Page:
* * * * * * *

Laura McCullough’s Comments

These three poems are part of a recently completed manuscript that I wrote as a “corrective” to my previous books. The poems in Speech Acts explored the nature of language and most were lyrics or narrative-lyrics in the nexus of mind and body, but they didn’t, I think, reveal the emotional truth I was trying to uncover. So I wrote Panic (forthcoming, Alice James Books, January 2011), which are all narrative, third person, not a single first-person poem, but they explore what I saw and felt during the post-911 years while living along the Jersey shore. For a while, I thought these were the truest (to my own interior landscape) poems I’d written, until I began to question why I would have to write through characters and in third person to do so, and thought that was pretty cowardly. So I set out to to write poems that went against a lot of the poetry of our time—not ironic, baldly sincere, even confessional in some ways, that took risks with the musicality of rhetoric, that established an authorial speaker, and that, instead of wallowing in a post-modern mish-mash, attempted a mash-up of the emotional and intellectual, of the many elements of my own lived life.

For example, in “And Some Join the Military,” I collude concerns about the economy, recruitment into the military, contemporary poets (in this case, it begins with Brian Turner, self-described embedded poet, and ends with Galway Kinnell, an early influence for me), as well as my fears for my three older sons who are entering adulthood now in an age when things are deeply unstable in this country.

* * * * * * *

Work instructions:
A: Translate this sentence from the comments into Spanish: "These three poems are part of a recently completed manuscript that I wrote as a “corrective” to my previous books."
B: Reproduce the part of the comments that opens with the words containing "For example, in" and closes with "in this country.".
The lines after this point are separate material, unconnected to the comments above.

Available data:
* * * * * * *

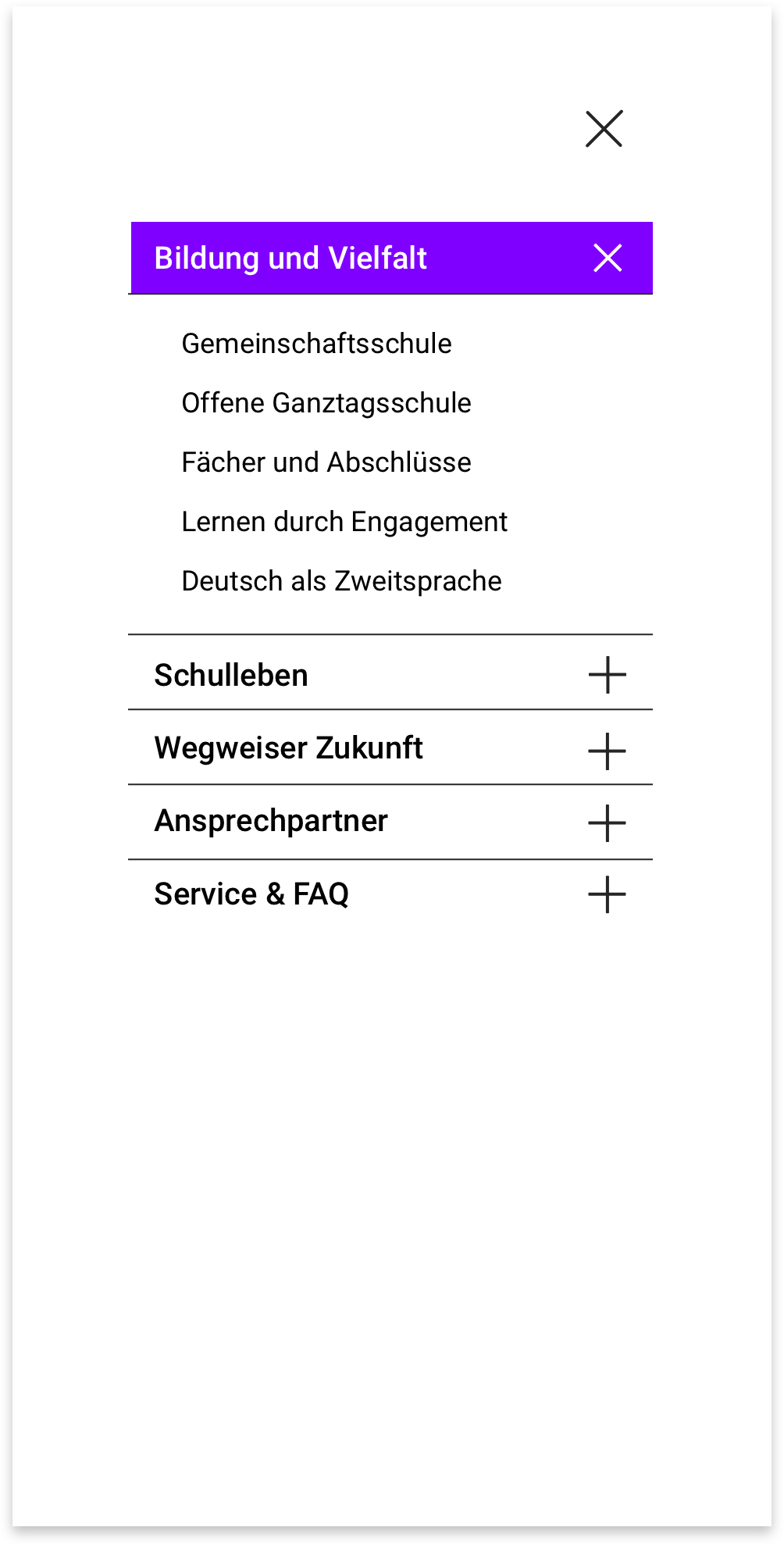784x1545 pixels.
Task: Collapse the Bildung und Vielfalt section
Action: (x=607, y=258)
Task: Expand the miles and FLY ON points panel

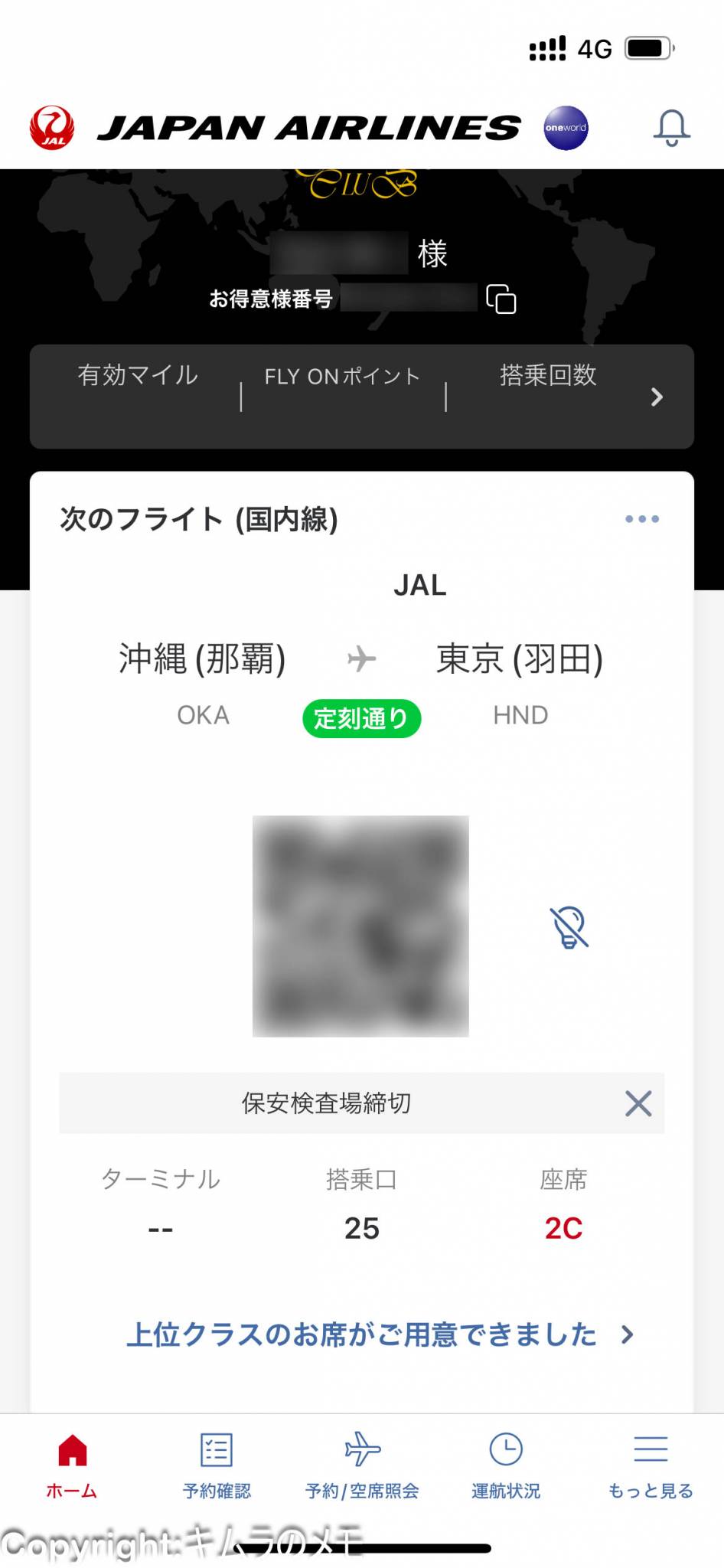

* * * * * * *

Answer set:
A: Estos tres poemas forman parte de un manuscrito terminado recientemente que escribí como un «correctivo» a mis libros anteriores.

B:
For example, in “And Some Join the Military,” I collude concerns about the economy, recruitment into the military, contemporary poets (in this case, it begins with Brian Turner, self-described embedded poet, and ends with Galway Kinnell, an early influence for me), as well as my fears for my three older sons who are entering adulthood now in an age when things are deeply unstable in this country.